Written exercise:
Write out the part of the software testing text that opens with the words containing "Every software system" and closes with "of their components.", substituting "bugs" for "defects".

Document text:
Figure 1.6 presents the process of training a reinforcement system graphically:
Figure 1.6 – Reinforcement learning training process
We could get the impression that training, testing, and validating machine learning models are all we need when developing machine learning software. This is far from being true. The models are parts of larger systems, which means that they need to be integrated with other components; these components are not validated in the process of validation described in Figure 1.5 and Figure 1.6.
Every software system needs to undergo rigorous testing before it can be released. The goal of this testing is to find and remove as many defects as possible so that the user of the software experiences the best possible quality. Typically, the process of testing software is a process that comprises multiple phases. The process of testing follows the process of software development and aligns with that. In the beginning, software engineers (or testers) use unit tests to verify the correctness of their components.
Figure 1.7 presents how these three types of testing are related to one another. In unit testing, the focus is on algorithms. Often, this means that the software engineers must test individual functions and modules. Integration testing focuses on the connections between modules and how they can conduct tasks together. Finally, system testing and acceptance testing focus on the entire software product. The testers imitate real users to check that the software fulfills the requirements of the users:
Figure 1.7 – Three types of software testing – unit testing (left), integration testing (middle), and system and acceptance testing (right)
The software testing process is very different than the process of model validation. Although we could mistake unit testing for model validation, this is not entirely the case. The output from the model validation process is one of the metrics (for example, accuracy), whereas the output from the unit test is true/false
– whether the software produces the expected output or not. No known defects (equivalent to the false test results) are acceptable for a software company.

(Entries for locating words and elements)

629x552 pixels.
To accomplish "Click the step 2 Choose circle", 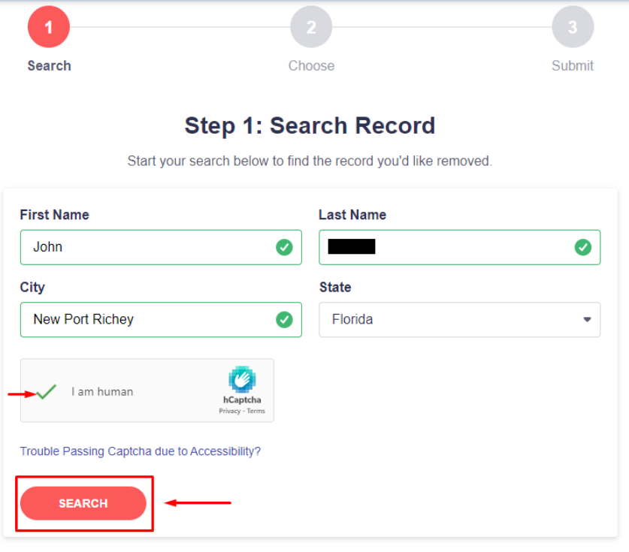I will pyautogui.click(x=311, y=27).
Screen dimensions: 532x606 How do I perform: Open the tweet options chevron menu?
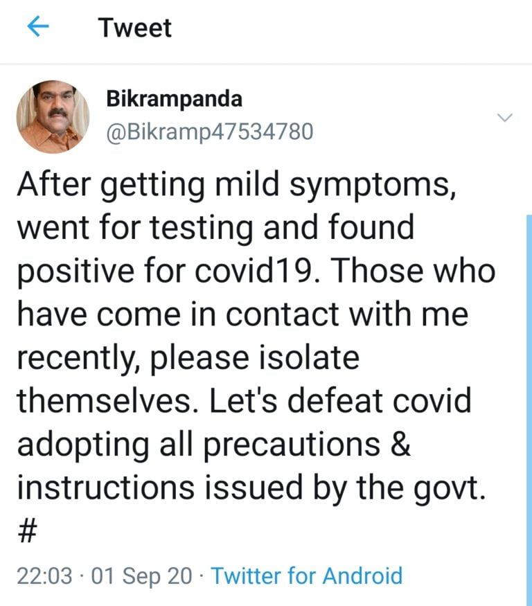tap(505, 118)
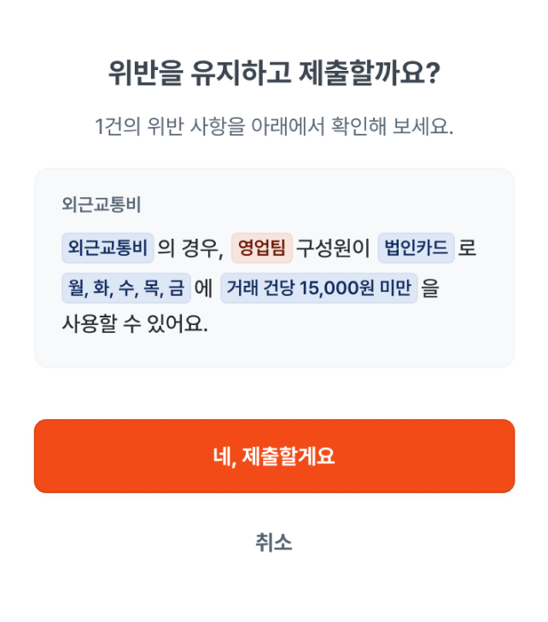Select the red '영업팀' team chip
548x622 pixels.
[x=262, y=248]
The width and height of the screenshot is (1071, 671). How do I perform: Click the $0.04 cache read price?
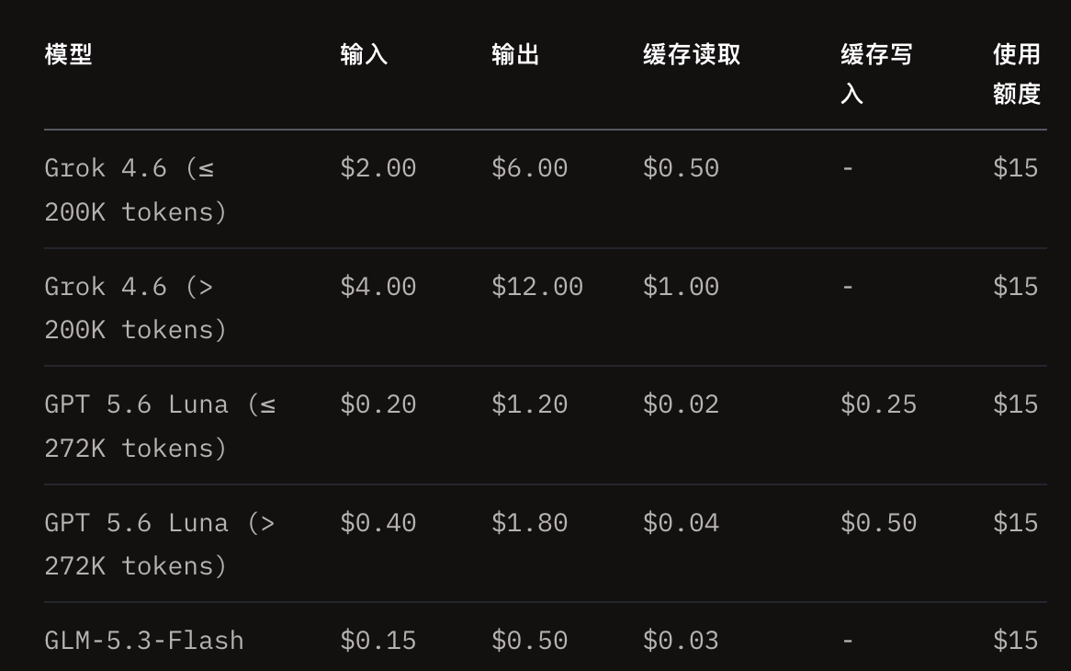681,522
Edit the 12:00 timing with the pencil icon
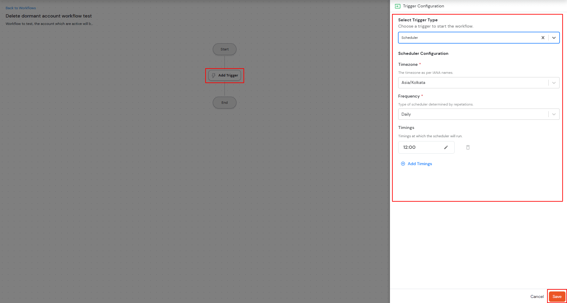567x303 pixels. click(446, 147)
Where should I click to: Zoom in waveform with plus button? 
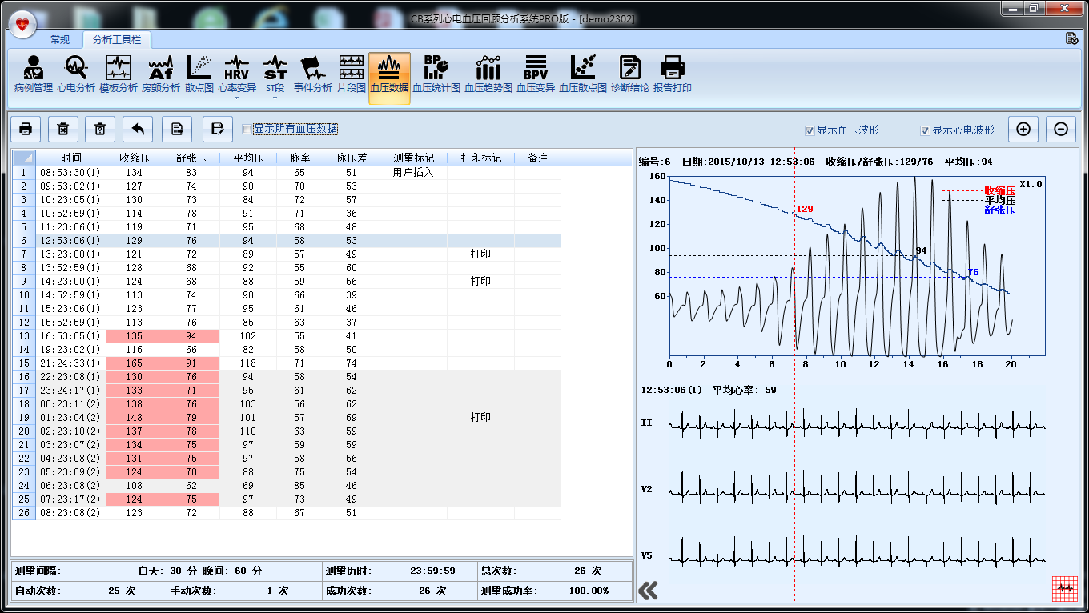[1023, 129]
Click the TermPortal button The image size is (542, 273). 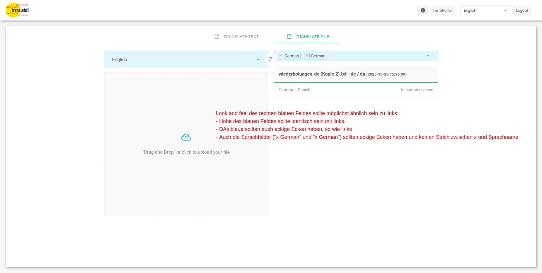coord(442,10)
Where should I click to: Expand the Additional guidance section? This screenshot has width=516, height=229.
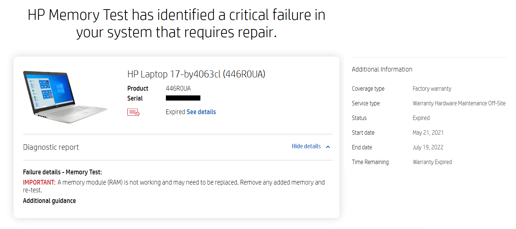tap(49, 200)
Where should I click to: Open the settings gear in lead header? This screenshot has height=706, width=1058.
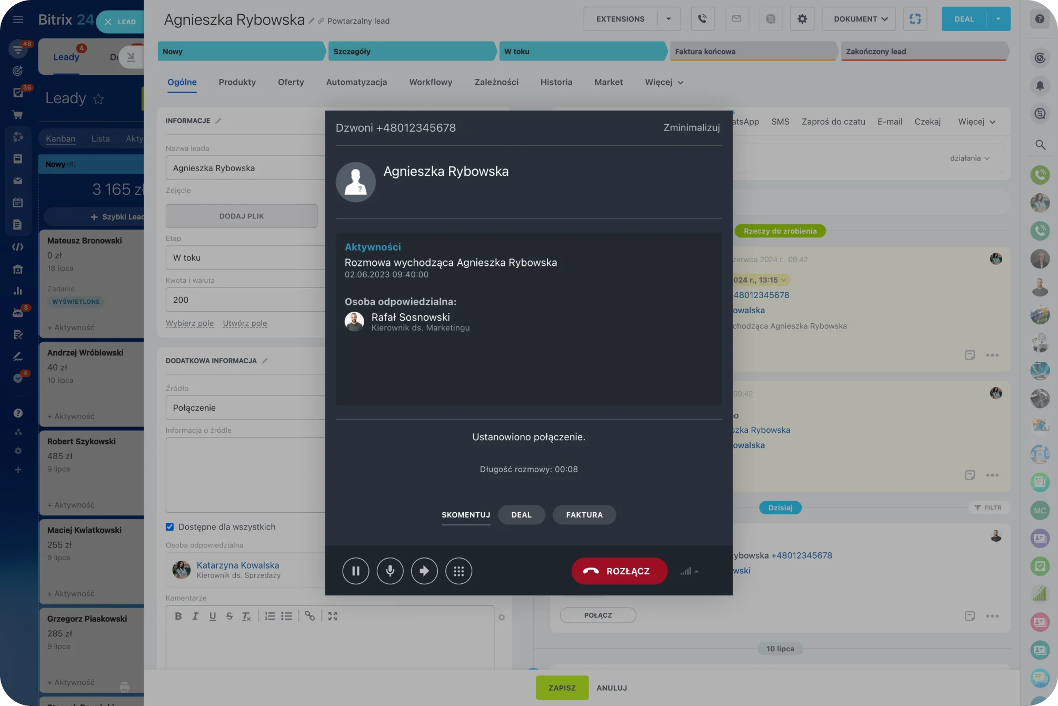(x=802, y=19)
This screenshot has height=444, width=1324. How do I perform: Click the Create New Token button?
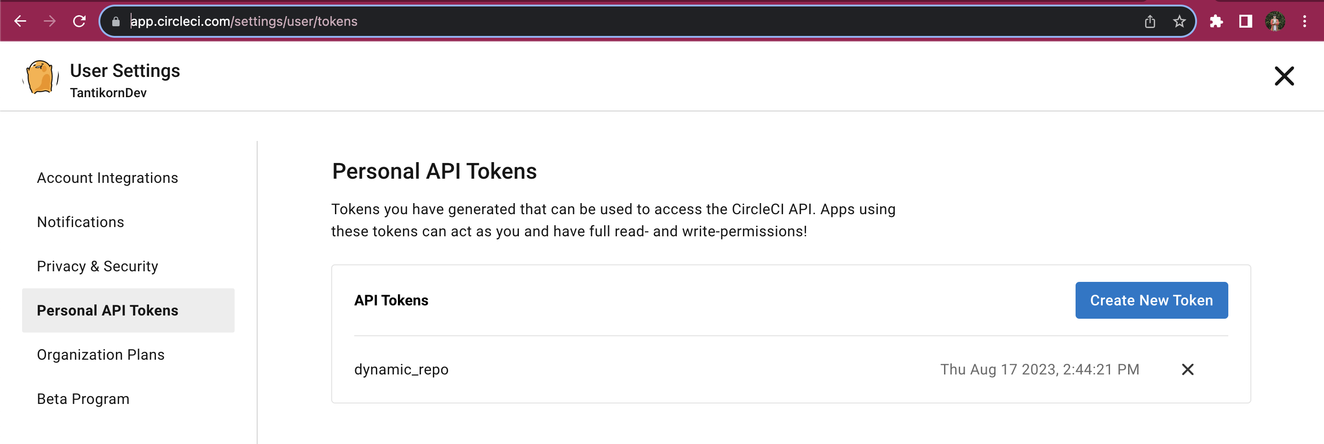pyautogui.click(x=1151, y=300)
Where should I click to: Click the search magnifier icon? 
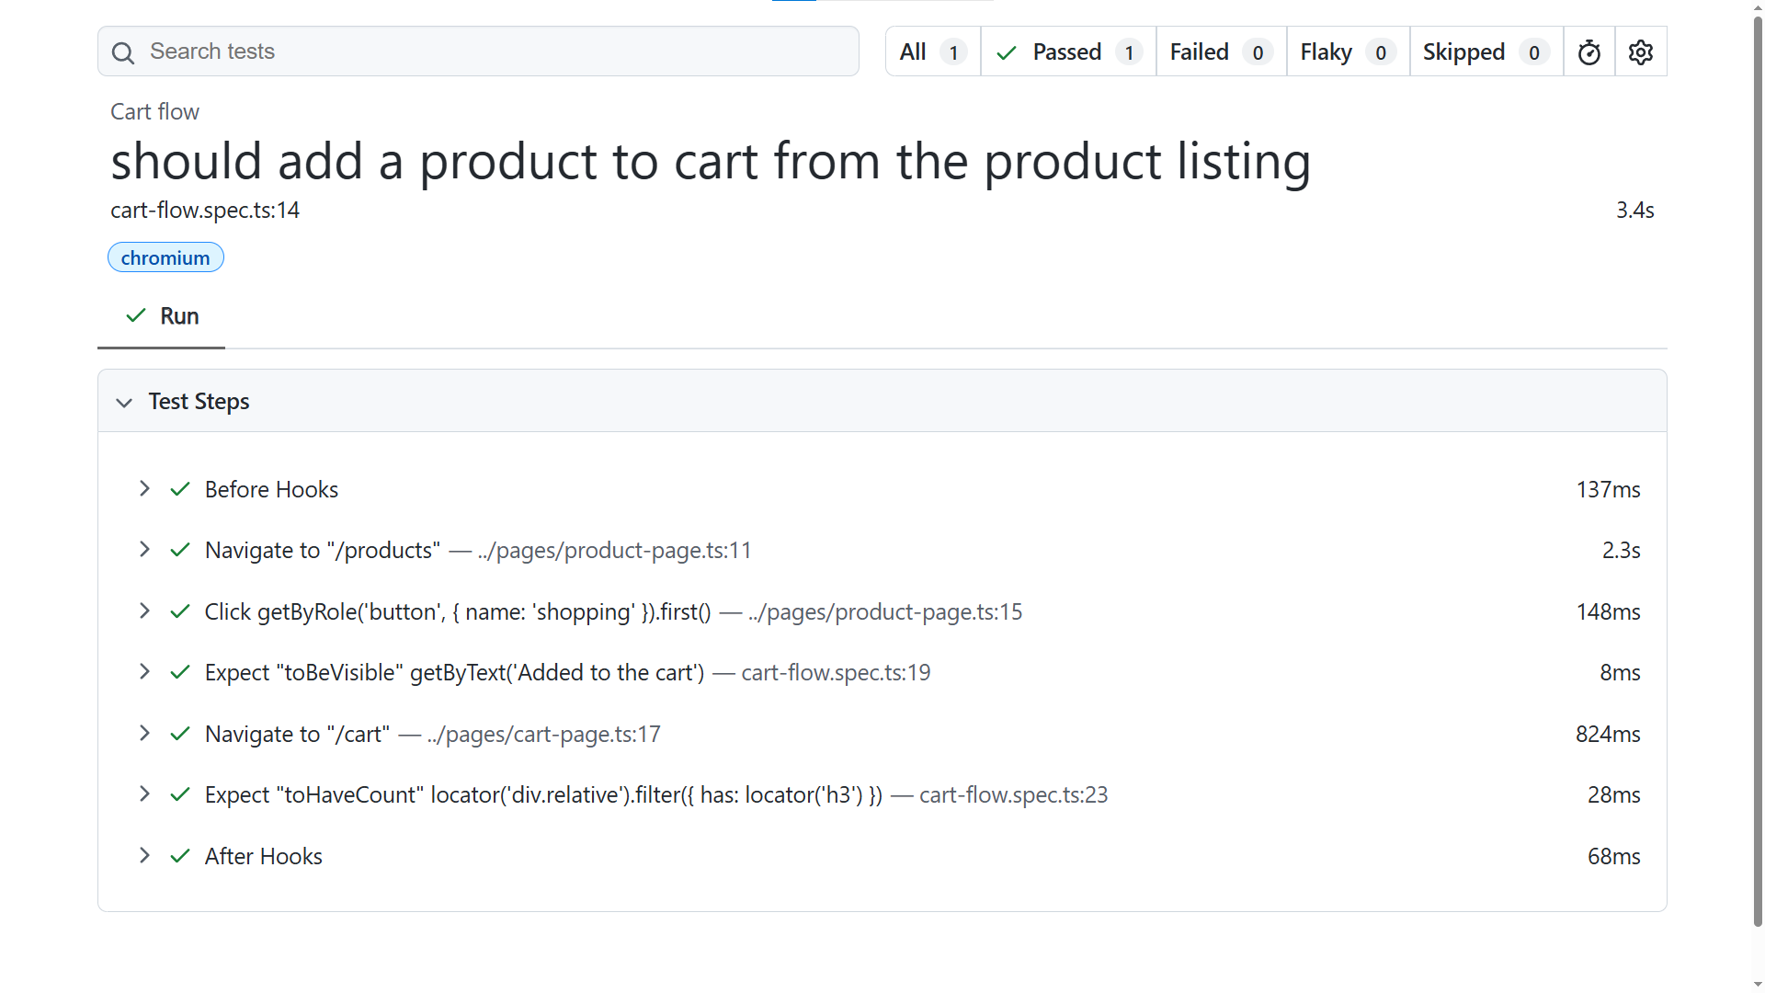point(123,52)
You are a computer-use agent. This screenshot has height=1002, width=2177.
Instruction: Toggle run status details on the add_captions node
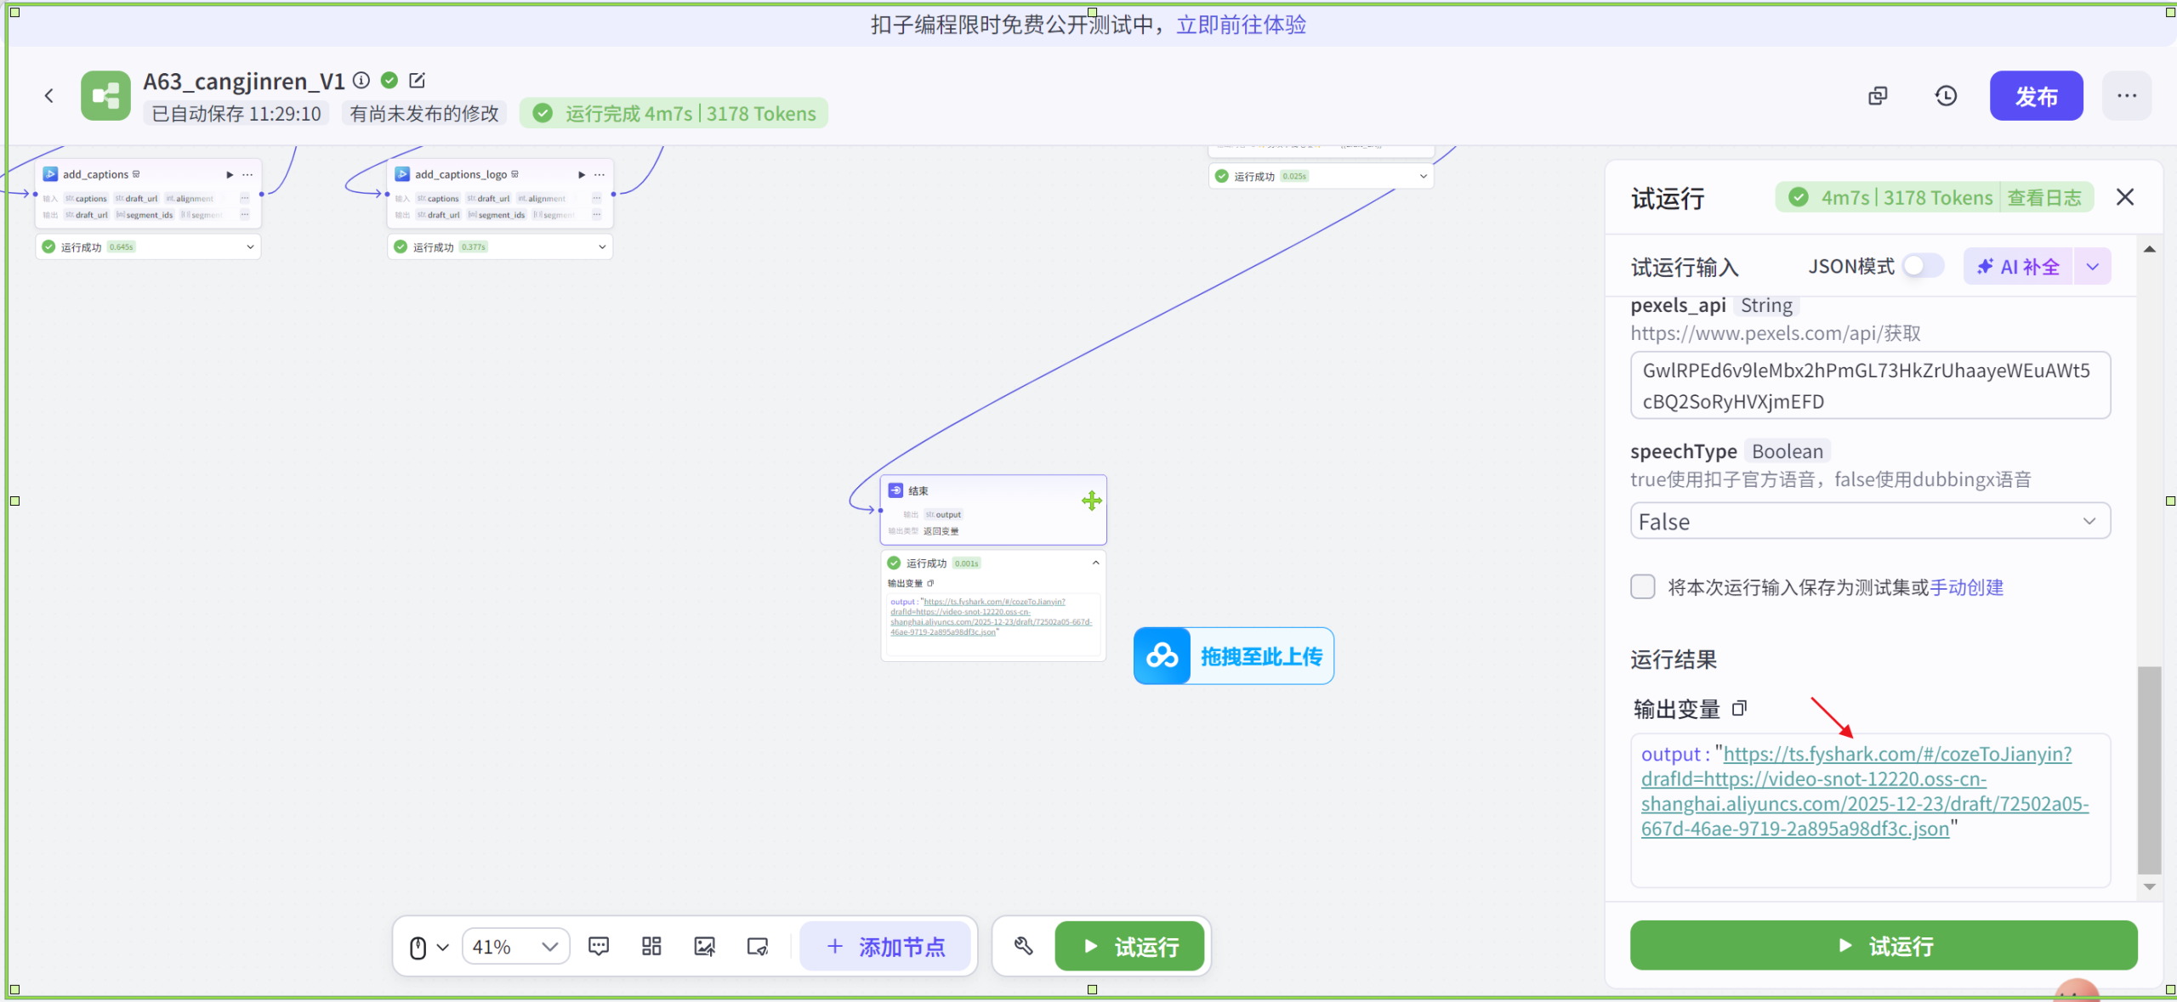point(250,246)
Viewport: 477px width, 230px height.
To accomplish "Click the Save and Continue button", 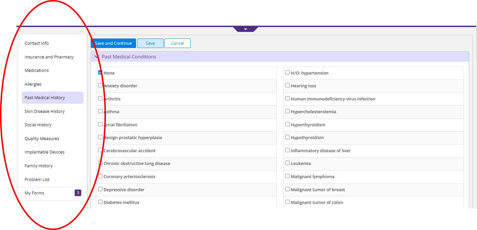I will (113, 43).
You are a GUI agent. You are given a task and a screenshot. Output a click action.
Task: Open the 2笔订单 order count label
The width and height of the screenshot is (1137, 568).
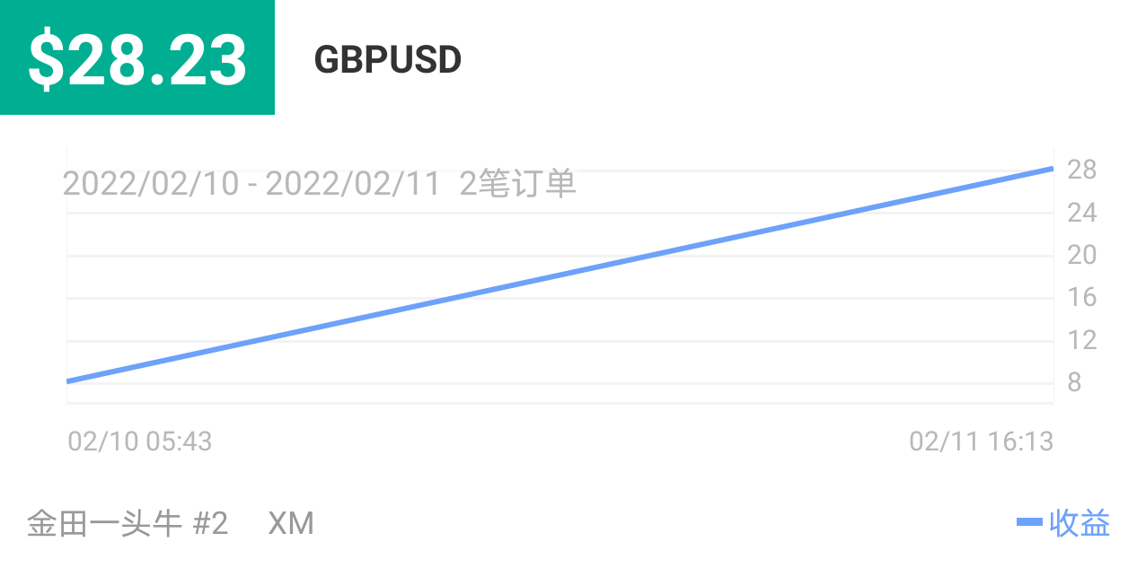pos(517,184)
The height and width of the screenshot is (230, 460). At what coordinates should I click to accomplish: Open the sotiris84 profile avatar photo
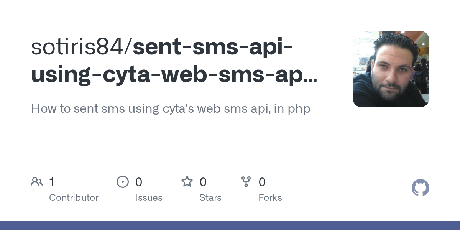tap(391, 69)
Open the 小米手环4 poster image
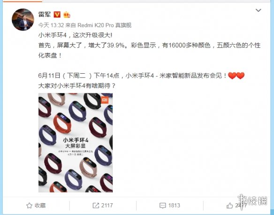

Reply to the task:
Every software system needs to undergo rigorous testing before it can be released. The goal of this testing is to find and remove as many bugs as possible so that the user of the software experiences the best possible quality. Typically, the process of testing software is a process that comprises multiple phases. The process of testing follows the process of software development and aligns with that. In the beginning, software engineers (or testers) use unit tests to verify the correctness of their components.